### WHAT YOU HAVE TO DO
Only the lines from the one containing "Expand NO_WEAPON_SET Print" through the end of the records should be retyped, exactly and including both ends; pictures stay out.

*-*-*

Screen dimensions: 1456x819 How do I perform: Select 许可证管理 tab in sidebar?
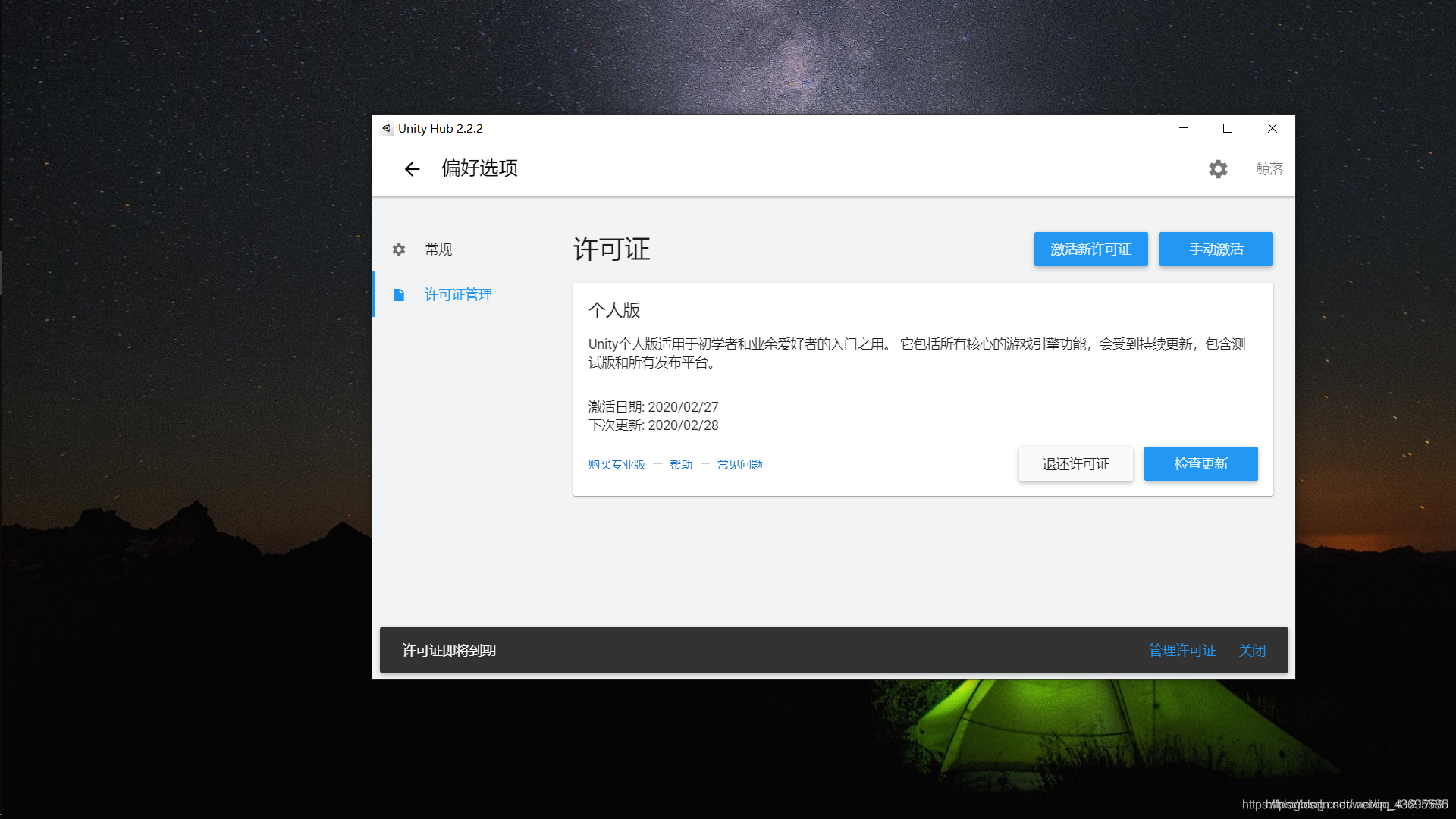tap(458, 295)
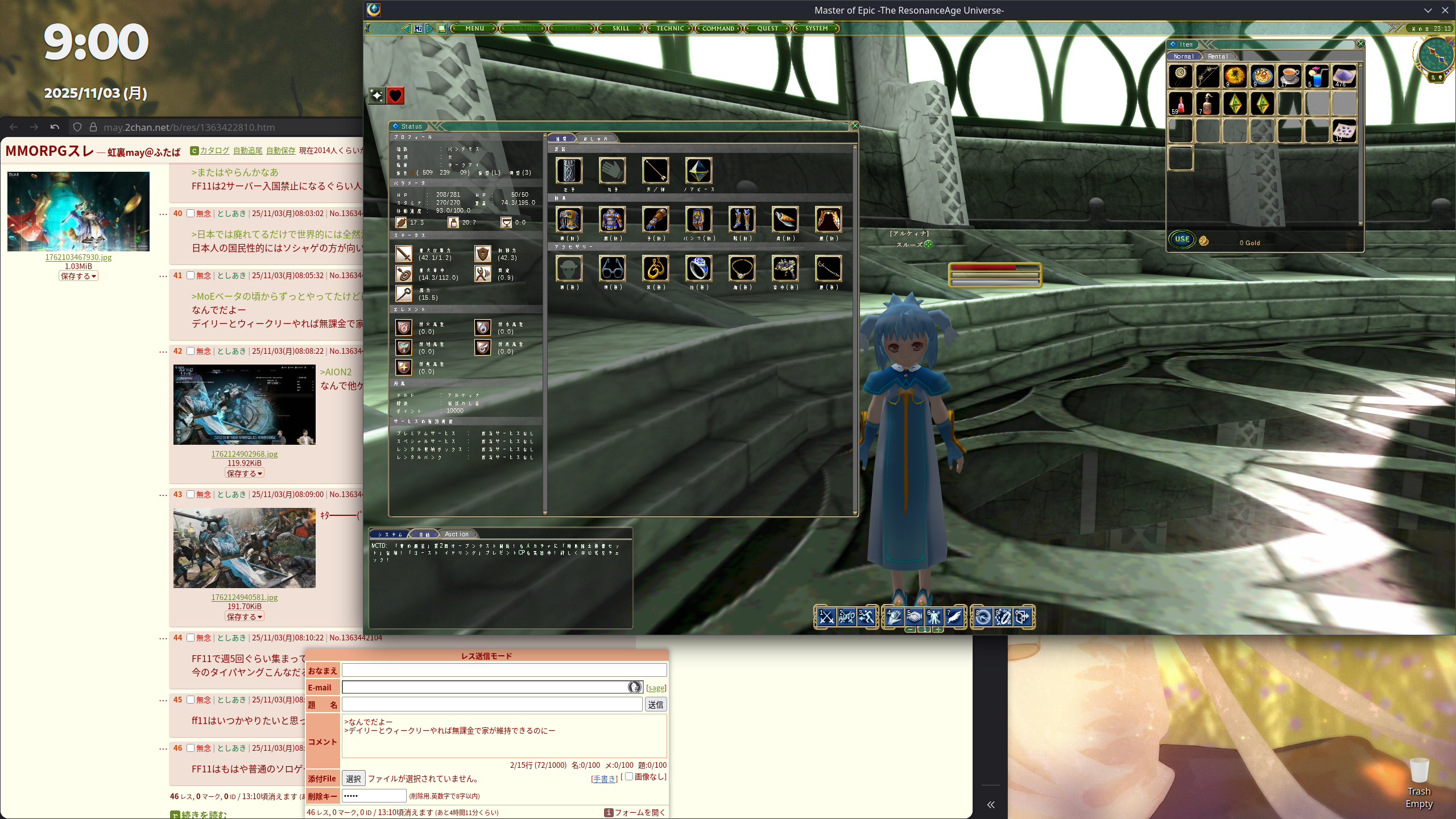Open 保存する dropdown under 1762124902968.jpg
The width and height of the screenshot is (1456, 819).
coord(245,473)
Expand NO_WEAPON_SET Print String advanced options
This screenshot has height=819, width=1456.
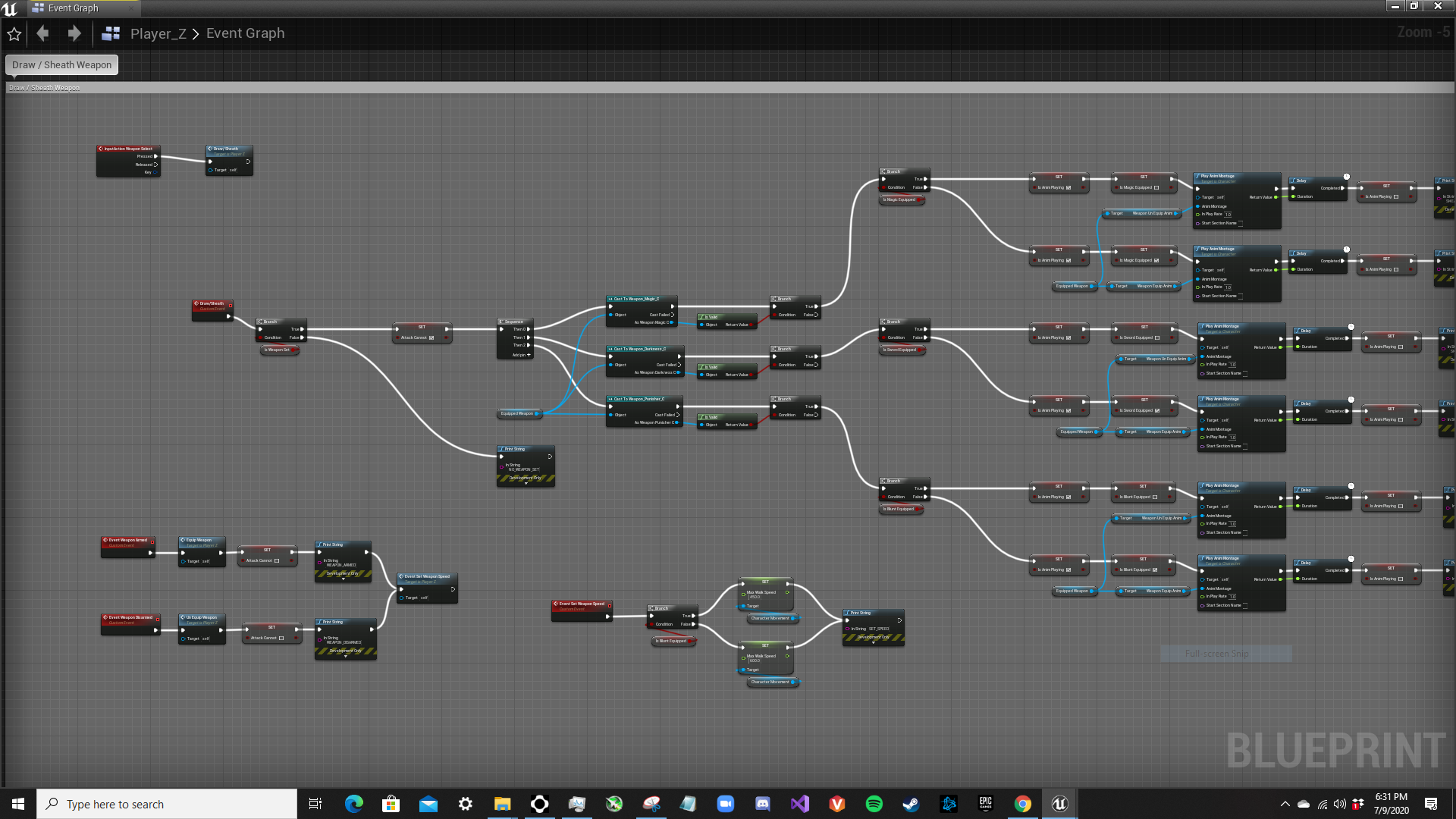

*-*-*

### SOLUTION BELOW
Expand NO_WEAPON_SET Print String advanced options
This screenshot has height=819, width=1456.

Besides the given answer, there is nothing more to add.